Sinto muito, mas não te odeio (Marcelino Lira)

5 03 2016

Michelangelo

   Eu sei que você realmente quer, mas não posso te atender. Sinto muitíssimo, eu não posso. Por mais que tenhas feito mal a mim e a outras pessoas eu não consigo te odiar. Não é por nada, não é que eu não te desconsidere, muito pelo contrário. É melhor eu te explicar para que entendas…
   Quando alguém faz mal a outro, normalmente o faz em razão de um motivo. Seja por egoísmo, por amor não correspondido, por medo, existe uma razão. Mesmo acontecendo o que os juristas chamam pomposamente de “libido por sangue”, tem as suas razões. Fico me perguntando qual o seu motivo. Será que você acredita que é muito melhor que eu, e, por conta disso, quer me fustigar para tomar o meu lugar? Será que você me ama de forma tamanha, e por não ser correspondido me ataca tanto? Será que você tem medo de mim, projetando seu próprio desejo de me destruir sobre minha pessoa, e daí surgiria o seu medo de mim? Será que você se considera “tão mínimo” que a maneira de me “vencer” seja justamente me atacando? As variáveis são imensas, e quanto mais penso, menos razões encontro pra te odiar.
   Diferente de você, eu considero todos os seres humanos, com o perdão da tautologia, humanos. Isto inclui as pessoas que são capazes de fazer mal. E, obviamente, capazes de fazer mal a mim. Posso até me sentir injustiçado, menoscabado, ferido. Agora posso te garantir que não te odeio. Quer descobrir o motivo? É que não te considero inimigo! Inimigo é um ser “mitológico”, uma criação assim como o das histórias infantis.

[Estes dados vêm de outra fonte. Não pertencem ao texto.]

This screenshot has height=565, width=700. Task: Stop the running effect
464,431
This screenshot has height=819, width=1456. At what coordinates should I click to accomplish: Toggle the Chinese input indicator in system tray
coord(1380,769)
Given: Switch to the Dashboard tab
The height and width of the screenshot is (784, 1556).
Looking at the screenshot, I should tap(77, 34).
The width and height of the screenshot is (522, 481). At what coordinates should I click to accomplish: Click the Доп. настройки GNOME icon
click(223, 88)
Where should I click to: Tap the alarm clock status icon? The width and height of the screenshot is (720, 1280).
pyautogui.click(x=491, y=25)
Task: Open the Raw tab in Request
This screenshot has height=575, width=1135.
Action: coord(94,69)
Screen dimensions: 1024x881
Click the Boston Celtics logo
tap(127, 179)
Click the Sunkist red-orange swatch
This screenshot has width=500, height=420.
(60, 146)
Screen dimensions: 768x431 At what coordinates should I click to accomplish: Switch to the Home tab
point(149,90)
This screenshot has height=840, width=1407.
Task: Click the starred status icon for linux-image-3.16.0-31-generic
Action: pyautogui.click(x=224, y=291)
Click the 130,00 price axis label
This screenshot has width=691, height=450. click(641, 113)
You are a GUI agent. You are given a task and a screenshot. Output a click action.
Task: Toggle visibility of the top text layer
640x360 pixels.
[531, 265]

São criados para nos assustar e, para alguns pais mais sádicos, forçar as crianças, por via do medo, a se comportarem exatamente como eles querem. Fábulas animalescas de seres que vivem a nos espreitar, cuja fonte vital de existência é nos destruir. Isso não existe realmente. Veja bem! Não tenho responsabilidade sobre as fantasias que você faz de mim. Principalmente quando elas me recobrem com as tintas de sua paranoia.
   Sei muito bem do mal que podes e algumas vezes me faz, contudo não o fazes como esse “monstro” criado. Alguns atos são aberrantes, perversos, sádicos. Dignos de registros nas páginas do inferno da Divina Comédia de Dante. O que você quer com isso? Por que dispensa tanto tempo e energia com coisas aparentemente pífias? A resposta está no óbvio: Na verdade o que queres é ser amado, compreendido, acolhido… Queres como todos os seres humanos ter sossego. Paz no coração e na alma. És, assim como eu, humano. Sendo assim, como posso te odiar? Como posso eu odiar um sujeito que na verdade está procurando, ainda que de forma mal orientada, a felicidade?
   Por isso não te odeio e, sinto muito, não vou te odiar.
   Desculpe! Se quiser ajuda estou aqui pra te ajudar!